── Task input
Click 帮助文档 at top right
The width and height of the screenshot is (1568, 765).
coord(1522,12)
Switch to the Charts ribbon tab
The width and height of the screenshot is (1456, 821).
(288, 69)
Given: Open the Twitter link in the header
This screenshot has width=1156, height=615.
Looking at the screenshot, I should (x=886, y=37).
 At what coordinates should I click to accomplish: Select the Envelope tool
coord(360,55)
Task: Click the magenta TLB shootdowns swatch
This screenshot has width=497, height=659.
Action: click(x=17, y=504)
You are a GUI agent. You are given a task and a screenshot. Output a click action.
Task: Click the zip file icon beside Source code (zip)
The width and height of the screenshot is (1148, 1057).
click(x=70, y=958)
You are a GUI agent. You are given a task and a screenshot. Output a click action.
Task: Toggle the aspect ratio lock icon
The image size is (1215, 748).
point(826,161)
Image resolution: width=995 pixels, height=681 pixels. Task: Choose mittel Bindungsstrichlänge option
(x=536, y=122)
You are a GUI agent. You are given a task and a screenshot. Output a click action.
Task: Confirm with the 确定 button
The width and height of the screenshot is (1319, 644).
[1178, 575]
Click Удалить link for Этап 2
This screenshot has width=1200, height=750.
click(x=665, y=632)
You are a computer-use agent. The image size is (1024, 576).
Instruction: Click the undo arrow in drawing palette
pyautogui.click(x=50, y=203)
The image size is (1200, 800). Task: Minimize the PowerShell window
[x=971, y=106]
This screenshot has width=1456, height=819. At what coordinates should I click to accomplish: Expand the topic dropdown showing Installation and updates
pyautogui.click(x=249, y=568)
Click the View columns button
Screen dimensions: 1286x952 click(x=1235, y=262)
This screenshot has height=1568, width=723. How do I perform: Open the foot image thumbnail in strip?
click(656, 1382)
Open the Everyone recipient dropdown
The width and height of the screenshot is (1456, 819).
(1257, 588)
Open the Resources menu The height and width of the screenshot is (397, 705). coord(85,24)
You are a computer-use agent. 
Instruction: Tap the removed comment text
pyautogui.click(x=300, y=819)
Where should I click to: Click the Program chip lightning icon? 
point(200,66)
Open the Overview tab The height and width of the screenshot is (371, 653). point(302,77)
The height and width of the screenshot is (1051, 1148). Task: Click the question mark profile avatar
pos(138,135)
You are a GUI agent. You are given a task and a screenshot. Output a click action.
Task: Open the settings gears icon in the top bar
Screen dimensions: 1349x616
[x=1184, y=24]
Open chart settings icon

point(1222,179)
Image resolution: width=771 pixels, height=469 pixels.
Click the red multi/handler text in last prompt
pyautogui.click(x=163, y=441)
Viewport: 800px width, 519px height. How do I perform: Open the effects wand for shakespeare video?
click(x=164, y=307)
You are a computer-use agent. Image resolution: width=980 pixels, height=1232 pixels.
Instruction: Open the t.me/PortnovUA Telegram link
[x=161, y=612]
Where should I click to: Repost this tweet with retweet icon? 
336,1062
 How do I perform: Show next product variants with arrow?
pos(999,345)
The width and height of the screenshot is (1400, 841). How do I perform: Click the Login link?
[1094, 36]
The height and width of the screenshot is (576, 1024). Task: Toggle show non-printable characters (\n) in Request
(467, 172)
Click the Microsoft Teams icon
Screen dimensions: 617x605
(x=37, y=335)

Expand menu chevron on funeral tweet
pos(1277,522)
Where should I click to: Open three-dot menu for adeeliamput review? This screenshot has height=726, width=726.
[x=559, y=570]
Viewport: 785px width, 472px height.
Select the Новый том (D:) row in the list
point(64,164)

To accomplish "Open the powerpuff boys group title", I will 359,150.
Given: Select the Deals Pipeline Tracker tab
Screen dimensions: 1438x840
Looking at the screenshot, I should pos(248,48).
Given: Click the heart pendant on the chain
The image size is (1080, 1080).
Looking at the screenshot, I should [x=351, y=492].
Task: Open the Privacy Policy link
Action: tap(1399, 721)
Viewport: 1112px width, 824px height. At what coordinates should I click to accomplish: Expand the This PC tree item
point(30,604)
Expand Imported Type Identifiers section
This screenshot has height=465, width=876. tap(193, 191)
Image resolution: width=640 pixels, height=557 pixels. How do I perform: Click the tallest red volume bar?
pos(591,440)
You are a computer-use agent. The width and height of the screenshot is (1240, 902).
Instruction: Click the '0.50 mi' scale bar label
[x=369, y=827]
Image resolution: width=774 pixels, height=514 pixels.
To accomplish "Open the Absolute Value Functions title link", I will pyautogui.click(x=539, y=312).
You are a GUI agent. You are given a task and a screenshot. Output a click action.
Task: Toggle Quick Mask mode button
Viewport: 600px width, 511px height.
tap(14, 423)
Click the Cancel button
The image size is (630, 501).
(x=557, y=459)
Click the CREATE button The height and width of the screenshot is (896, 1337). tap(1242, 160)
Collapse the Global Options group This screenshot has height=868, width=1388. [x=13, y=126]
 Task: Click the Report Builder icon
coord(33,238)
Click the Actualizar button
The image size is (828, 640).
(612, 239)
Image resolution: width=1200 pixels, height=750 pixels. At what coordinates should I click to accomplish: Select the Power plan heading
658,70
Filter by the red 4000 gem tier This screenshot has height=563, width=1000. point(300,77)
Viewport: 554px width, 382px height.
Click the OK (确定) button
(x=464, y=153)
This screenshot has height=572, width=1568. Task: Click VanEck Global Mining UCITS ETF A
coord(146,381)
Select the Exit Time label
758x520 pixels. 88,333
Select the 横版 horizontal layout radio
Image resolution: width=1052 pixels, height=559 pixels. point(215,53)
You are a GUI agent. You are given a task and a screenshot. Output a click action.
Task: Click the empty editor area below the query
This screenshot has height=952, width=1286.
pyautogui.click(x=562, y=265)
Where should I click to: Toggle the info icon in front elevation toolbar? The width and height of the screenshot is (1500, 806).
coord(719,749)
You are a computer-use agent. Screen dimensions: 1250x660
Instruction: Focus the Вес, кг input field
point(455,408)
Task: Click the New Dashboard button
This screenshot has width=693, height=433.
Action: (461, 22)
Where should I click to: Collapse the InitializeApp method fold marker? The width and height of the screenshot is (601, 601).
────
Work instructions: Repeat all of the items above word for word, keeping them in the same order.

Result of the task:
Click 帮助文档 at top right
The width and height of the screenshot is (1568, 765).
coord(1522,12)
Switch to the Charts ribbon tab
The width and height of the screenshot is (1456, 821).
(288, 69)
Given: Open the Twitter link in the header
This screenshot has width=1156, height=615.
Looking at the screenshot, I should (x=886, y=37).
 At what coordinates should I click to accomplish: Select the Envelope tool
coord(360,55)
Task: Click the magenta TLB shootdowns swatch
This screenshot has width=497, height=659.
Action: click(x=17, y=504)
You are a GUI agent. You are given a task and a screenshot. Output a click action.
Task: Click the zip file icon beside Source code (zip)
The width and height of the screenshot is (1148, 1057).
click(x=70, y=958)
You are a GUI agent. You are given a task and a screenshot. Output a click action.
Task: Toggle the aspect ratio lock icon
The image size is (1215, 748).
point(826,161)
Image resolution: width=995 pixels, height=681 pixels. Task: Choose mittel Bindungsstrichlänge option
(x=536, y=122)
You are a GUI agent. You are given a task and a screenshot. Output a click action.
Task: Confirm with the 确定 button
The width and height of the screenshot is (1319, 644).
[1178, 575]
Click Удалить link for Этап 2
This screenshot has width=1200, height=750.
click(x=665, y=632)
You are a computer-use agent. The image size is (1024, 576).
Instruction: Click the undo arrow in drawing palette
pyautogui.click(x=50, y=203)
The image size is (1200, 800). Task: Minimize the PowerShell window
[x=971, y=106]
This screenshot has width=1456, height=819. At what coordinates should I click to accomplish: Expand the topic dropdown showing Installation and updates
pyautogui.click(x=249, y=568)
Click the View columns button
Screen dimensions: 1286x952 click(x=1235, y=262)
This screenshot has height=1568, width=723. How do I perform: Open the foot image thumbnail in strip?
click(656, 1382)
Open the Everyone recipient dropdown
The width and height of the screenshot is (1456, 819).
(1257, 588)
Open the Resources menu The height and width of the screenshot is (397, 705). coord(85,24)
You are a computer-use agent. 
Instruction: Tap the removed comment text
pyautogui.click(x=300, y=819)
Where should I click to: Click the Program chip lightning icon? 
point(200,66)
Open the Overview tab The height and width of the screenshot is (371, 653). point(302,77)
The height and width of the screenshot is (1051, 1148). Task: Click the question mark profile avatar
pos(138,135)
You are a GUI agent. You are given a task and a screenshot. Output a click action.
Task: Open the settings gears icon in the top bar
Screen dimensions: 1349x616
[x=1184, y=24]
Open chart settings icon

point(1222,179)
Image resolution: width=771 pixels, height=469 pixels.
Click the red multi/handler text in last prompt
pyautogui.click(x=163, y=441)
Viewport: 800px width, 519px height. How do I perform: Open the effects wand for shakespeare video?
click(x=164, y=307)
You are a computer-use agent. Image resolution: width=980 pixels, height=1232 pixels.
Instruction: Open the t.me/PortnovUA Telegram link
[x=161, y=612]
Where should I click to: Repost this tweet with retweet icon? 
336,1062
 How do I perform: Show next product variants with arrow?
pos(999,345)
The width and height of the screenshot is (1400, 841). How do I perform: Click the Login link?
[1094, 36]
The height and width of the screenshot is (576, 1024). Task: Toggle show non-printable characters (\n) in Request
(467, 172)
Click the Microsoft Teams icon
Screen dimensions: 617x605
(x=37, y=335)

Expand menu chevron on funeral tweet
pos(1277,522)
Where should I click to: Open three-dot menu for adeeliamput review? This screenshot has height=726, width=726.
[x=559, y=570]
Viewport: 785px width, 472px height.
Select the Новый том (D:) row in the list
point(64,164)

To accomplish "Open the powerpuff boys group title", I will 359,150.
Given: Select the Deals Pipeline Tracker tab
Screen dimensions: 1438x840
Looking at the screenshot, I should pos(248,48).
Given: Click the heart pendant on the chain
The image size is (1080, 1080).
Looking at the screenshot, I should [x=351, y=492].
Task: Open the Privacy Policy link
Action: tap(1399, 721)
Viewport: 1112px width, 824px height. At what coordinates should I click to accomplish: Expand the This PC tree item
point(30,604)
Expand Imported Type Identifiers section
This screenshot has height=465, width=876. tap(193, 191)
Image resolution: width=640 pixels, height=557 pixels. How do I perform: Click the tallest red volume bar?
pos(591,440)
You are a computer-use agent. The width and height of the screenshot is (1240, 902).
Instruction: Click the '0.50 mi' scale bar label
[x=369, y=827]
Image resolution: width=774 pixels, height=514 pixels.
To accomplish "Open the Absolute Value Functions title link", I will pyautogui.click(x=539, y=312).
You are a GUI agent. You are given a task and a screenshot. Output a click action.
Task: Toggle Quick Mask mode button
Viewport: 600px width, 511px height.
tap(14, 423)
Click the Cancel button
The image size is (630, 501).
(x=557, y=459)
Click the CREATE button The height and width of the screenshot is (896, 1337). tap(1242, 160)
Collapse the Global Options group This screenshot has height=868, width=1388. [x=13, y=126]
 Task: Click the Report Builder icon
coord(33,238)
Click the Actualizar button
The image size is (828, 640).
(612, 239)
Image resolution: width=1200 pixels, height=750 pixels. At what coordinates should I click to accomplish: Select the Power plan heading
658,70
Filter by the red 4000 gem tier This screenshot has height=563, width=1000. point(300,77)
Viewport: 554px width, 382px height.
Click the OK (确定) button
(x=464, y=153)
This screenshot has height=572, width=1568. Task: Click VanEck Global Mining UCITS ETF A
coord(146,381)
Select the Exit Time label
758x520 pixels. 88,333
Select the 横版 horizontal layout radio
Image resolution: width=1052 pixels, height=559 pixels. point(215,53)
You are a GUI agent. You are given a task and a screenshot. Output a click action.
Task: Click the empty editor area below the query
This screenshot has height=952, width=1286.
pyautogui.click(x=562, y=265)
Where should I click to: Toggle the info icon in front elevation toolbar? The width and height of the screenshot is (1500, 806).
coord(719,749)
You are a computer-use agent. Screen dimensions: 1250x660
Instruction: Focus the Вес, кг input field
point(455,408)
Task: Click the New Dashboard button
This screenshot has width=693, height=433.
Action: (461, 22)
Where should I click to: Collapse the InitializeApp method fold marker? The width and height of the screenshot is (601, 601).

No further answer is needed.